== TASK ==
Omit all images, then repeat exactly the lines below from the one containing "The width and" through the one containing "Given: Open the Diamonds amount dropdown", both ends included.
BEGIN INPUT MATERIAL
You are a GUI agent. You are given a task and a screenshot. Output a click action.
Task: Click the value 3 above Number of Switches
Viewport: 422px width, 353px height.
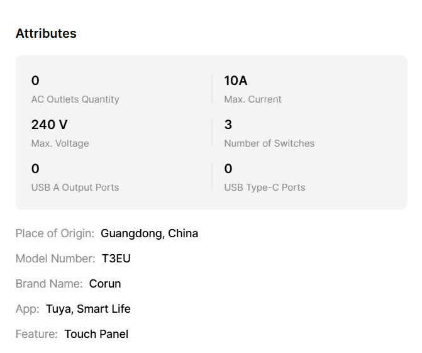(228, 125)

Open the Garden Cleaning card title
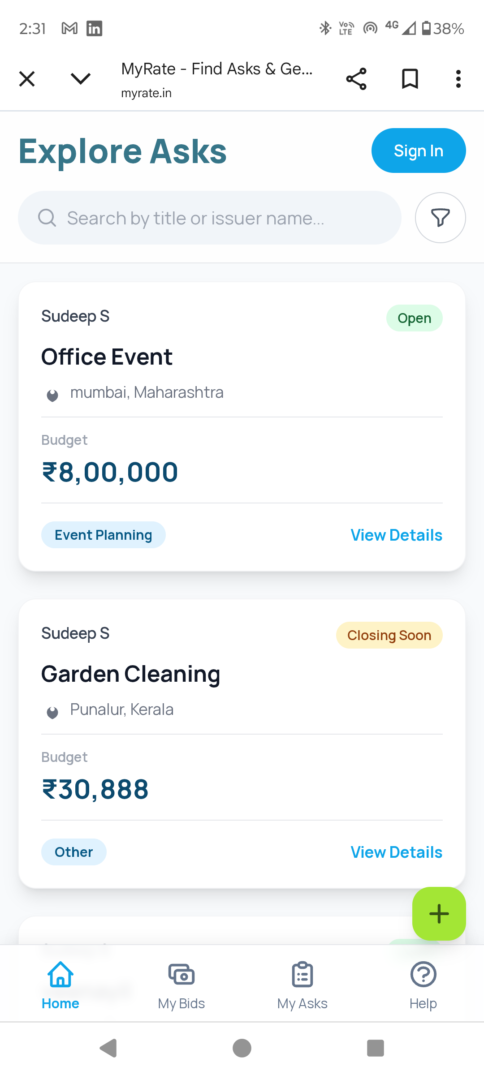pos(131,675)
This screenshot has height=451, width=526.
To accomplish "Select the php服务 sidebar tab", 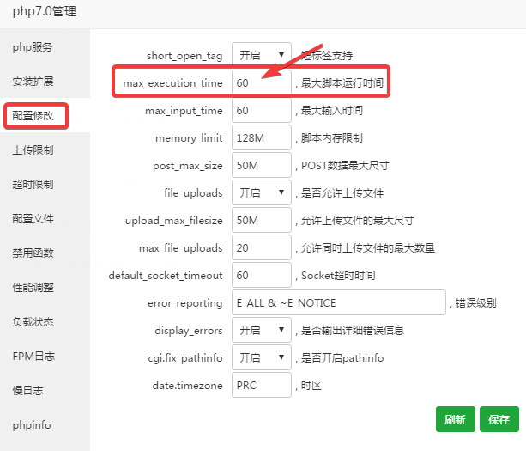I will coord(33,47).
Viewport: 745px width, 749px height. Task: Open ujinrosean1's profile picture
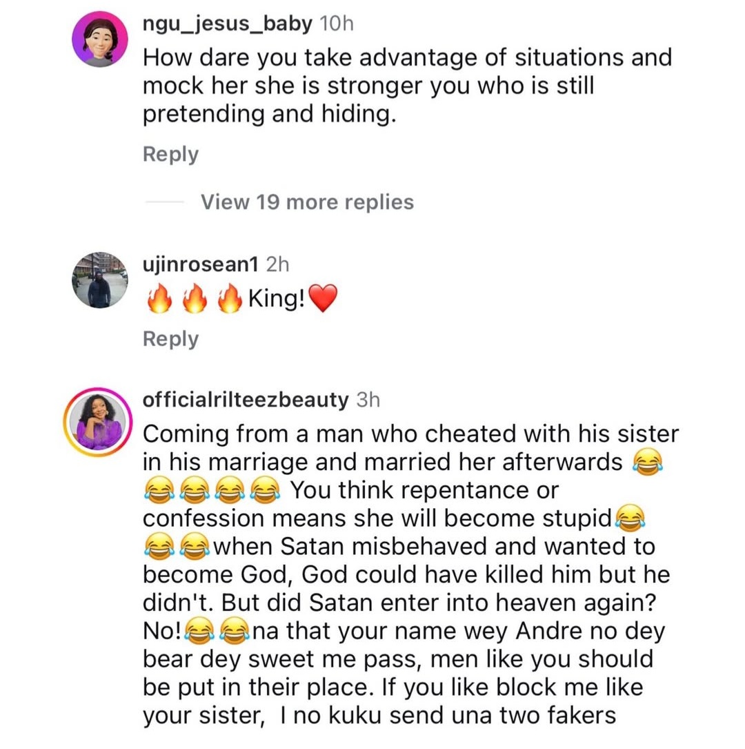coord(100,280)
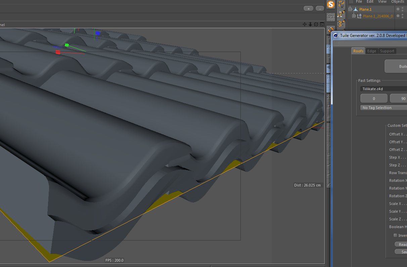Switch to the Edge tab
Image resolution: width=407 pixels, height=267 pixels.
[x=371, y=51]
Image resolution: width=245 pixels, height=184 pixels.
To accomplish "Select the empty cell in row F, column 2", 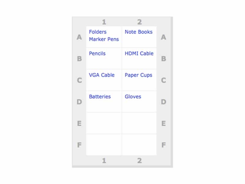I will coord(139,145).
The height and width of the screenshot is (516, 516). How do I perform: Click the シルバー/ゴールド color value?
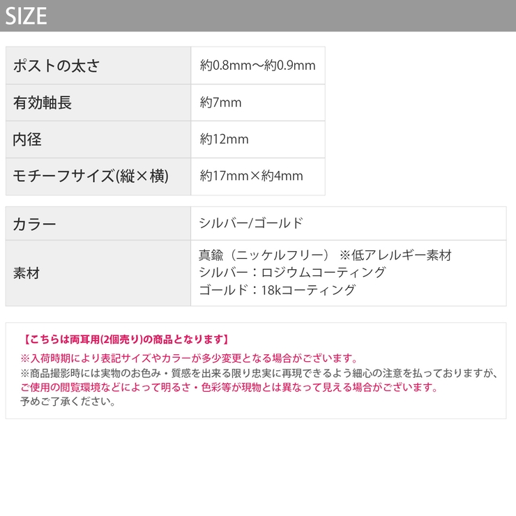pos(251,223)
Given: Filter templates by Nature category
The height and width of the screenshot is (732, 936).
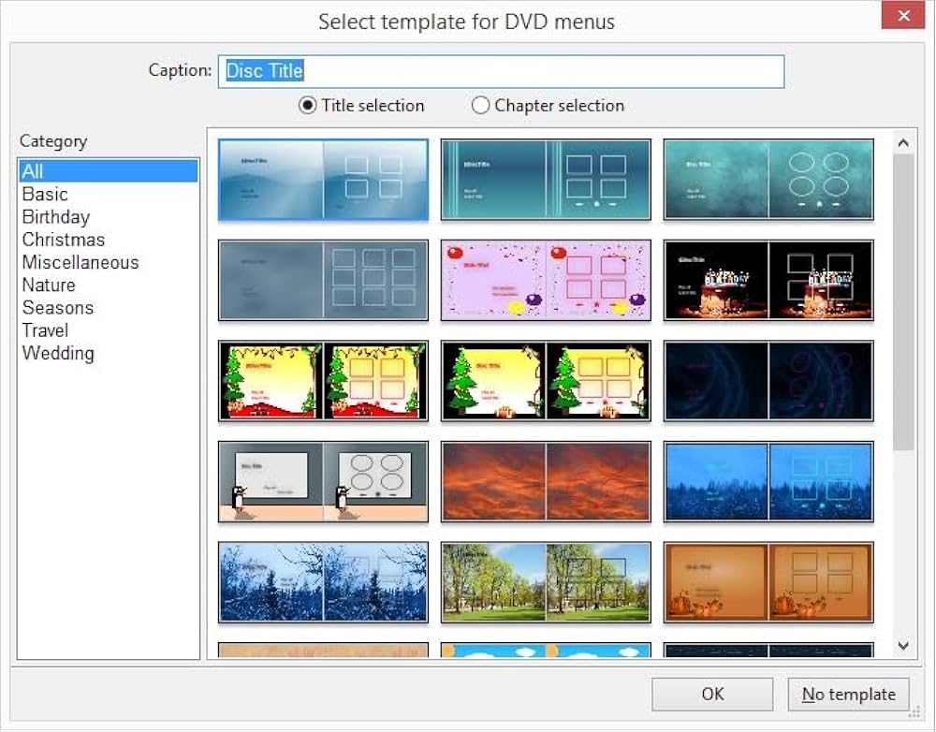Looking at the screenshot, I should (49, 285).
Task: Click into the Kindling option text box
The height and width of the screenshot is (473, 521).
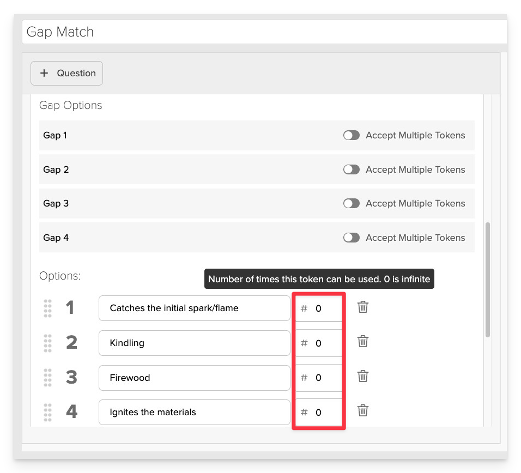Action: 195,343
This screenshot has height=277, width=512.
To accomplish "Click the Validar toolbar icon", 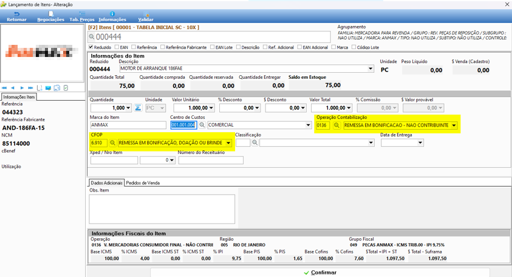I will click(146, 16).
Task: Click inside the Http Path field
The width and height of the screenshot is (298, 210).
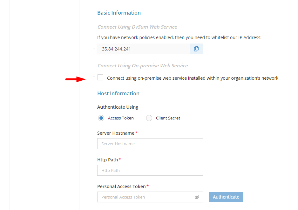Action: pos(150,170)
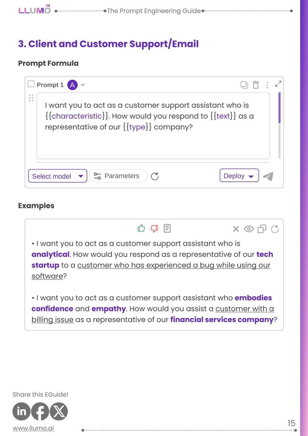308x436 pixels.
Task: Click the refresh icon next to Parameters
Action: [x=155, y=176]
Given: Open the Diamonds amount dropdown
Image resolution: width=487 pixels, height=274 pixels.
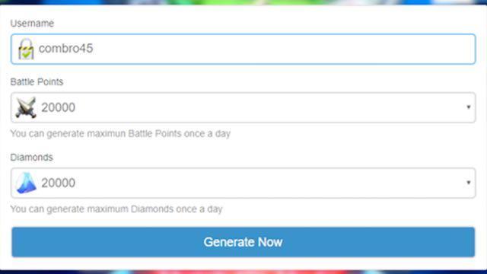Looking at the screenshot, I should coord(244,183).
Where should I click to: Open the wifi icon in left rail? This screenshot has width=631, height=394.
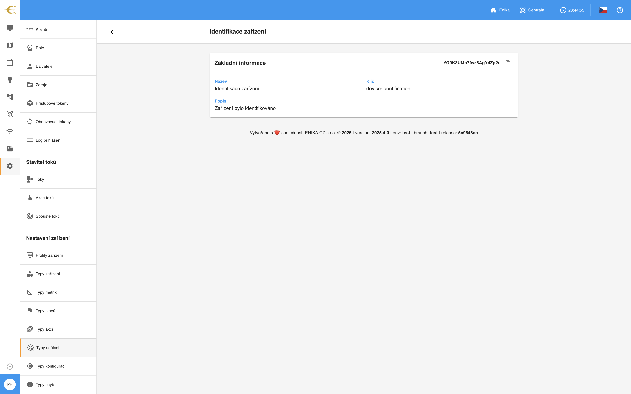[x=10, y=131]
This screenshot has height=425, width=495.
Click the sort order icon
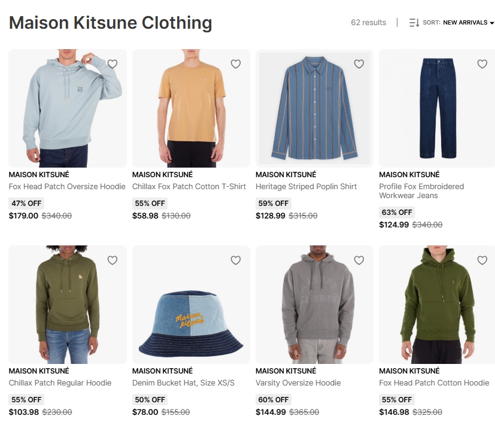(x=414, y=23)
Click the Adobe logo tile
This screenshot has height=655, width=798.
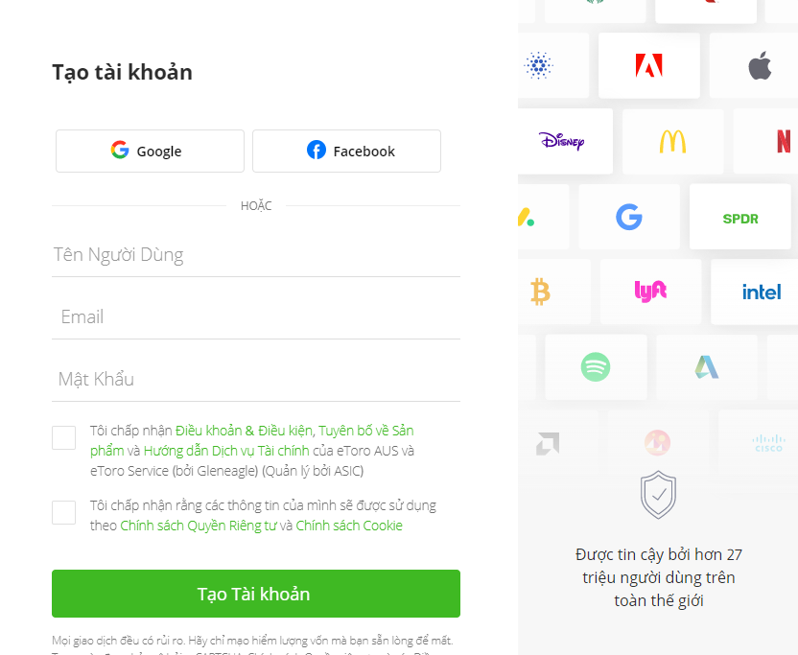click(x=649, y=65)
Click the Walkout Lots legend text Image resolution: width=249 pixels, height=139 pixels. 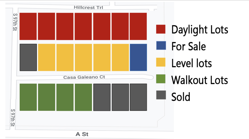coord(199,80)
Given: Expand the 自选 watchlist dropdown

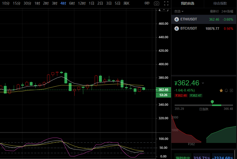Looking at the screenshot, I should pos(179,11).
END INPUT MATERIAL
== FINISHED EXERCISE ==
The width and height of the screenshot is (298, 210).
Action: pos(150,170)
308x436 pixels.
Task: Click the refresh icon next to Parameters
Action: [x=155, y=176]
Given: Open the Diamonds amount dropdown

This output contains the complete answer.